James Ruff

Email: j.ruff@utah.edu

The primary goal of my research platform is to apply common techniques of evolutionary biology to questions concerning human health. Specifically, I seek to quantify the ultimate-level health effects of experimental exposures by measuring the Darwinian fitness (lifetime reproduction) and its key components (social dominance and survival) in experimental and control mice in a model system referred to as Organismal Performance Assays (OPAs). My first work in this area was on health consequences of added-sugar consumption (Ruff et al. 2013). Here, we demonstrated that human-relevant levels of added sugar consumption increased female mortality 2-fold and decreased male reproduction by 25% relative to mice fed a starch-based control diet. Additionally, males fed the added sugar diet were also less likely to posses a territory and become socially dominant. These findings represent the lowest level of sugar consumption shown to adversely affect mammalian health and indicate that the health effects of added sugar consumption at levels consumed by a quarter of Americans may be more damaging to health than previously thought. Furthermore, these findings point out shortcomings in our current mechanistic understanding of how added sugar consumption causes disease because common clinical measures where not predictive of ultimate-level findings revealed in OPAs.

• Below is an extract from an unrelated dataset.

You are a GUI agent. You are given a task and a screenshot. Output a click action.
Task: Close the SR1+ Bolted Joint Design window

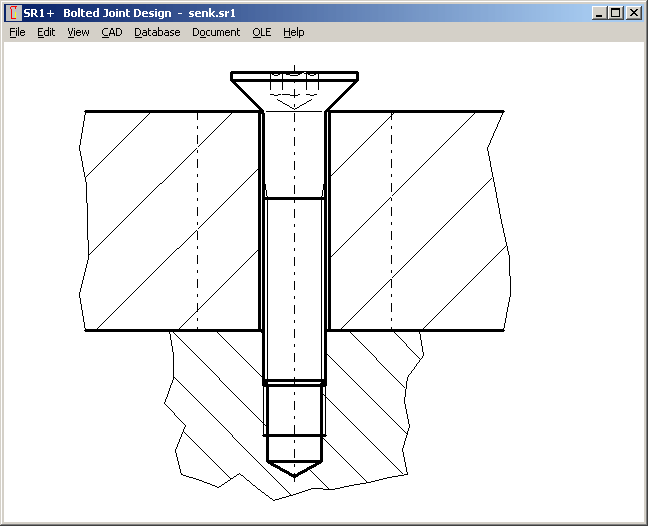633,13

A second focus of my research platform speaks to the question of how long-lived, slow evolving organisms like vertebrates are not overwhelmed and obliterated by the evolutionary potential of pathogens. I have helped design and conduct experimental evolution studies which show that pathogen (Friend Virus Complex) adaptation produces trade-offs that result in pathogen fitness being higher in hosts (mice) with familiar MHC genotypes, as compared to those with unfamiliar MHC types; this adaptation produces correlated patterns of virulence (Kubinak et al. 2012). This work is unique because it experimentally supports the requisite conditions of the Red Queen model of MHC evolution and provides quantification of fitness effects for both pathogen and host. Additionally, we demonstrate that MHC polymorphisms, as opposed to other polymorphisms across the genome, account for the majority of the total observed reductions in viral fitness and virulence in unfamiliar host genotypes. Our findings suggest that the MHC is a major host factor within vertebrates for influencing pathogen adaptation and virulence evolution (Kubinak et al. 2013).